*Given data:*
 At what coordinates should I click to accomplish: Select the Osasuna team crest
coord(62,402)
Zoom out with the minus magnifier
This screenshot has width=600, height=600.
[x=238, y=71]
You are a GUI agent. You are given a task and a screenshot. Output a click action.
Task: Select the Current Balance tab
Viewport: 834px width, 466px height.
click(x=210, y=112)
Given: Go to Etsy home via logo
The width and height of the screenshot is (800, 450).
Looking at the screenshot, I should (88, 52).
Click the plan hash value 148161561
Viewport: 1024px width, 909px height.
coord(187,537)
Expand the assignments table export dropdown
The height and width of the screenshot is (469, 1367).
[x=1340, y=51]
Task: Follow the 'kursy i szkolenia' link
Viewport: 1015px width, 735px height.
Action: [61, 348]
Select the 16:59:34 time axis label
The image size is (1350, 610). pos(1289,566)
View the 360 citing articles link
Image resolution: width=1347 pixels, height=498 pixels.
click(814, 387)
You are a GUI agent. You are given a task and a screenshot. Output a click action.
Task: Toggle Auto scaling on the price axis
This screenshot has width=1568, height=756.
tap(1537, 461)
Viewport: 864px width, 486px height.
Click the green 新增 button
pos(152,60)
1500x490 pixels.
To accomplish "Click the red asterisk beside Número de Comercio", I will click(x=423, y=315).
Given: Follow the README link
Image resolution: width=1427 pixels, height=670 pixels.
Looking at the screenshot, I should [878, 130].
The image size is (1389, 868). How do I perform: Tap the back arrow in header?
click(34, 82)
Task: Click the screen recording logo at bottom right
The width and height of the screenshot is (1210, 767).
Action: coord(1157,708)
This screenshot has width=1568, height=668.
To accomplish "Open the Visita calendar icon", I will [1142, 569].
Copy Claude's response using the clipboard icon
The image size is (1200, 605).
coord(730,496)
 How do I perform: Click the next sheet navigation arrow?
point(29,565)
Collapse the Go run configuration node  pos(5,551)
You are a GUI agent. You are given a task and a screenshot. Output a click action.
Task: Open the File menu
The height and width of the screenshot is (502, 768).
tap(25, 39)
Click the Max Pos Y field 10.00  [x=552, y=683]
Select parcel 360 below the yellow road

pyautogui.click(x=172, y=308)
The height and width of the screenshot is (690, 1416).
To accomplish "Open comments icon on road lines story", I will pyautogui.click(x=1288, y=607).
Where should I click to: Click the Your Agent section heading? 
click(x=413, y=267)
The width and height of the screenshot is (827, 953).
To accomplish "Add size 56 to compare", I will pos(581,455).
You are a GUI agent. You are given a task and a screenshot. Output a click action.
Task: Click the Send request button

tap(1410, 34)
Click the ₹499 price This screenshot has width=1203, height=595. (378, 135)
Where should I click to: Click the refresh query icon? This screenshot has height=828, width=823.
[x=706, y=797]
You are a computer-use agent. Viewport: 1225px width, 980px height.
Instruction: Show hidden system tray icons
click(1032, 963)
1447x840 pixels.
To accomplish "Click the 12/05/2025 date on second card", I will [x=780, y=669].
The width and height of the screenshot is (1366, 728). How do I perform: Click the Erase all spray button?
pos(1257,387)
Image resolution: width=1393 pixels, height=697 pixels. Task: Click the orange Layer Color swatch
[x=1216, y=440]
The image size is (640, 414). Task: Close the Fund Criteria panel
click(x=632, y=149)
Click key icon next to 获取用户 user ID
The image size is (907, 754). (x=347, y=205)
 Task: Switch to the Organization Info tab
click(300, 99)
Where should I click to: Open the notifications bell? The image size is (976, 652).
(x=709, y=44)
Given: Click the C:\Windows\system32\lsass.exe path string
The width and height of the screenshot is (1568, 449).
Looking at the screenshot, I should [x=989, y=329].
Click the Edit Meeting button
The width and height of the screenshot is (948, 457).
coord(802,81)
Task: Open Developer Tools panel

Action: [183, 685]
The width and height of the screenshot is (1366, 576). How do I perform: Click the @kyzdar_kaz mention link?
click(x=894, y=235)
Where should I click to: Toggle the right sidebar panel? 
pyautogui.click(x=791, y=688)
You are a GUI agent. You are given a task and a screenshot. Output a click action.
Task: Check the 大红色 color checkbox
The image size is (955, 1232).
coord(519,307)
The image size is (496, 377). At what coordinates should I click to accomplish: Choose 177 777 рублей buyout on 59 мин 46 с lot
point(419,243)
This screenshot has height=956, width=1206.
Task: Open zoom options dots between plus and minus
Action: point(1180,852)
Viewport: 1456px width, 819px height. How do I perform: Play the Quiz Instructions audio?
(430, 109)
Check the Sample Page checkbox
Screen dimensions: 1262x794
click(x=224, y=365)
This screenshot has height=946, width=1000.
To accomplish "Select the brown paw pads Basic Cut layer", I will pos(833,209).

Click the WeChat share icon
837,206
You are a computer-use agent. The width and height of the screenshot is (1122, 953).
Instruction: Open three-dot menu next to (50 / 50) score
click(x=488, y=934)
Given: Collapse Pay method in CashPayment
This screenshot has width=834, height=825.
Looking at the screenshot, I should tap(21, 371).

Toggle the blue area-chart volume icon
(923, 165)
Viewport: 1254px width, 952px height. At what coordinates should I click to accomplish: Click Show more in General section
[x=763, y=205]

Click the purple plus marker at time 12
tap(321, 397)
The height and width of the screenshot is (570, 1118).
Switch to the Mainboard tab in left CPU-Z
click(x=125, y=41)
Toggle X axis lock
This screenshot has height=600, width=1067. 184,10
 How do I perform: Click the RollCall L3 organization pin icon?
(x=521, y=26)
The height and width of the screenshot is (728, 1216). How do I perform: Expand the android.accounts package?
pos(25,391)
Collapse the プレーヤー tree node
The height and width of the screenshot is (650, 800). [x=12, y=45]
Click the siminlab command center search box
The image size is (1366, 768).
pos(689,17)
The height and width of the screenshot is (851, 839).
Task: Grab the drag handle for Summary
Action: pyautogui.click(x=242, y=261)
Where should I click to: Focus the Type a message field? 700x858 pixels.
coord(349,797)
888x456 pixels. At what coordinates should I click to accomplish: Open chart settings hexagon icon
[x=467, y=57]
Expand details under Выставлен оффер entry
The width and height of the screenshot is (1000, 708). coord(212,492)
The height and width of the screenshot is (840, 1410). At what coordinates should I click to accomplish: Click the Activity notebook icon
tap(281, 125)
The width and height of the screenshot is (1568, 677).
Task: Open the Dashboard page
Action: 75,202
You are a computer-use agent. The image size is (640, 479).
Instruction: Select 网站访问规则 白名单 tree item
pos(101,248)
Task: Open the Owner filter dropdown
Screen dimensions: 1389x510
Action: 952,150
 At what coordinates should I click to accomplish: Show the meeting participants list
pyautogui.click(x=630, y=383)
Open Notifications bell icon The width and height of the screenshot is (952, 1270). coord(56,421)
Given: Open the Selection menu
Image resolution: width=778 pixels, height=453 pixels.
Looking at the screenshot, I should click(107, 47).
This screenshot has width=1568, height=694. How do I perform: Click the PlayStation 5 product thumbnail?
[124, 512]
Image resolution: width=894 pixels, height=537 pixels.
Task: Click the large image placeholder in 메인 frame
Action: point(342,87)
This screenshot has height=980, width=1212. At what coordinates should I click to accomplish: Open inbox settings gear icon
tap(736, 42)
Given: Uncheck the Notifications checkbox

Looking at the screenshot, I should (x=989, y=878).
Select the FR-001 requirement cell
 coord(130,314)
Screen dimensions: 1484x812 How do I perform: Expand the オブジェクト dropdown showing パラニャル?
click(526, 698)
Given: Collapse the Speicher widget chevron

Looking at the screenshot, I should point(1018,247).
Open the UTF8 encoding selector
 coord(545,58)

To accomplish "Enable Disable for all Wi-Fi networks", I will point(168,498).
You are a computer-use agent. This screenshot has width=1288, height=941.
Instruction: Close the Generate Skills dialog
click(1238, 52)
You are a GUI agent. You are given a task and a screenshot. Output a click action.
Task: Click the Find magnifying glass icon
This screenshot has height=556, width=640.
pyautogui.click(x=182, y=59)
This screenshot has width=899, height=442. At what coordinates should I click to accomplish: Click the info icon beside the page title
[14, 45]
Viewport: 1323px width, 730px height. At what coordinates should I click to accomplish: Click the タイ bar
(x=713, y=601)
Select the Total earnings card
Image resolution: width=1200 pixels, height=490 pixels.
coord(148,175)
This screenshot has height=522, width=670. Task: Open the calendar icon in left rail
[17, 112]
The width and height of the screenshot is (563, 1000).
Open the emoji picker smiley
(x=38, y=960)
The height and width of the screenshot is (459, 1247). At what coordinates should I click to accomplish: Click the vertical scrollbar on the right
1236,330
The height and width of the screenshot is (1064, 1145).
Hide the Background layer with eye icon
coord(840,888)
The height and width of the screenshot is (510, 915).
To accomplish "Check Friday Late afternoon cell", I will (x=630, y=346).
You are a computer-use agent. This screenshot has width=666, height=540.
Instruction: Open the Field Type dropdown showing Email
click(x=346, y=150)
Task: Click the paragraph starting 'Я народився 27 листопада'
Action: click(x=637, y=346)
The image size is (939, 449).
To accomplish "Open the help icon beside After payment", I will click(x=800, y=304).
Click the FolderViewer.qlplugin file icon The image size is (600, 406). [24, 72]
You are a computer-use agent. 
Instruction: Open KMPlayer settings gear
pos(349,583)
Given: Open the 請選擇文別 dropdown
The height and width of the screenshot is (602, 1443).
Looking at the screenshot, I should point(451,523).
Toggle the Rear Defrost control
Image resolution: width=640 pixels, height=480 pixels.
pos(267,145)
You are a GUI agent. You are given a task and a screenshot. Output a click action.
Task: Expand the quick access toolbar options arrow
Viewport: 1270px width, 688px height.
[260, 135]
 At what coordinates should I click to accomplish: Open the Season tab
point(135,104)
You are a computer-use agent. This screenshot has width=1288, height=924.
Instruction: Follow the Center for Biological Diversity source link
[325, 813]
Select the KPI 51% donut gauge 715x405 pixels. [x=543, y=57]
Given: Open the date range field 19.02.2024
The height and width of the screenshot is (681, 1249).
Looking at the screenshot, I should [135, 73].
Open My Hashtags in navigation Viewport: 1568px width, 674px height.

*What you will do:* Examine the records above and give the number of lines in which the string "date" appears, with no other words.

*Output:* 2